> **CONSIGNA A**: Traduce al inglés esta oración del texto sobre el feudalismo europeo: "Aunque la mayor parte de las sociedades agrarias han presentado algún rasgo feudal, fue en la Europa medieval donde se desarrolló la forma que más se ajusta al tipo conceptualmente ideal."
> **CONSIGNA B**: Prolonga el texto sobre el feudalismo europeo a partir de su última oración.

> **TEXTO DE LECTURA**:
Existe una interconexión recíproca entre fuerza de trabajo, estratificación y desigualdad. A partir del siglo XI comenzó una fase de progresos técnicos en el occidente europeo, que fue acompañada por el gradual afianzamiento de la organización sociopolítica de carácter feudal. Este periodo remite a la estructura clásica de las comunidades estamentales del medioevo en dicho espacio geográfico, conformación que significó el retorno bajo nuevas formas, y en muchos casos la potenciación, respecto a la época inmediata precedente, de las desigualdades sociales extremas. En una primera etapa, que abarca aproximadamente hasta el año 1200, la estratificación de la sociedad estaba escasamente institucionalizada, y en ella los desequilibrios e inequidades de poder y riqueza eran justificados mediante el respeto a la vigencia de costumbres arraigadas a través de la tradición. Tal instancia se caracterizó por la coexistencia de agrupamientos poblacionales protegidos militarmente por la nobleza, de modo que el pueblo llano rendía tributos personales a la misma prestándole diversos servicios (entre otros, los específicamente militares) y entregándole la mayor parte del excedente de la producción agrícola generada.

Aunque la mayor parte de las sociedades agrarias han presentado algún rasgo feudal, fue en la Europa medieval donde se desarrolló la forma que más se ajusta al tipo conceptualmente ideal. En el siglo XII europeo el feudalismo se encontraba sólidamente establecido, centrándose en la propiedad de tierras por una clase originalmente militar, la nobleza: dentro de tal contexto, existían lazos de obediencia, trabajo agrícola y protección entre la nobleza y los súbditos (la mayoría campesinos y siervos). El campesinado en condición de servidumbre tenía la obligación de trabajar y prestar servicio militar a los “señores” nobles feudales cuando ellos lo requiriesen, a cambio de productos básicos y de la protección contra amenazas externas.

Durante el siglo XIII la desigualdad social tendió a incrementarse, mientras que el sistema estratificado, en gran medida de condición informal, resultó amenazado merced a rebeliones de los estamentos campesinos más explotados económica y laboralmente, junto a la emergencia paulatina de una clase nueva de comerciantes cuya riqueza en algunas ocasiones podía equipararse a la de las franjas nobles de la población. El régimen socioproductivo del feudalismo en la Europa occidental constaba de un conjunto disperso de numerosos señoríos, habitados por propietarios terratenientes, arrendatarios y siervos, donde la actividad de la agricultura se encontraba relativamente coordinada orgánicamente en términos colectivos.

> **DATOS BRUTOS**:
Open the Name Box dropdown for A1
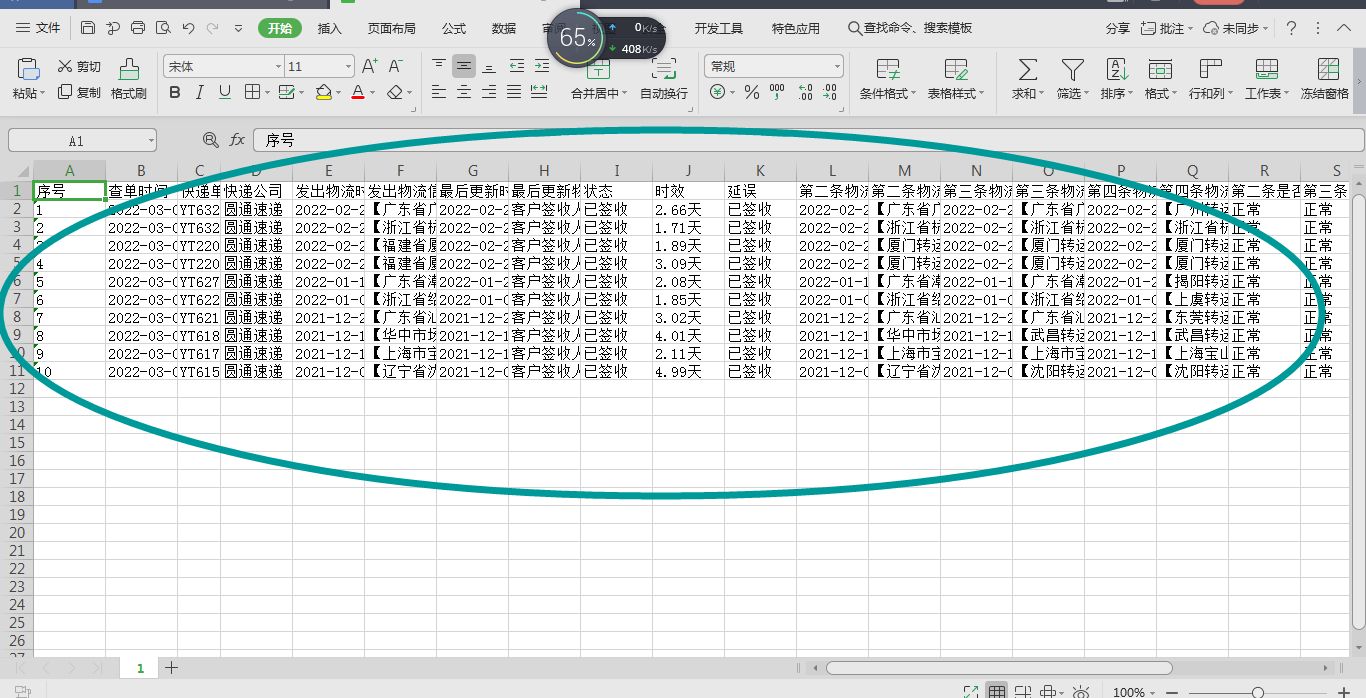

> **RESULTADO A**: Although most agrarian societies have displayed some feudal feature, it was in medieval Europe that the form most closely matching the conceptually ideal type developed.

> **RESULTADO B**:
El aumento desproporcionado de las fortunas y del poderío de ciertos grupos aristocráticos, poseedores de considerables extensiones de tierra, permitió que ellos dominasen a otros sectores portadores de un linaje de sangre con categorías similares, factor que condujo al surgimiento y desarrollo de una fracción crecientemente rica y poderosa de la propia nobleza. Al margen de esta parcial diferenciación interna de la aristocracia, incontrastablemente los niveles superiores del componente desigualitario se expresaban con relación al campesinado pobre y, sobre todo, aquel sometido al yugo de la servidumbre.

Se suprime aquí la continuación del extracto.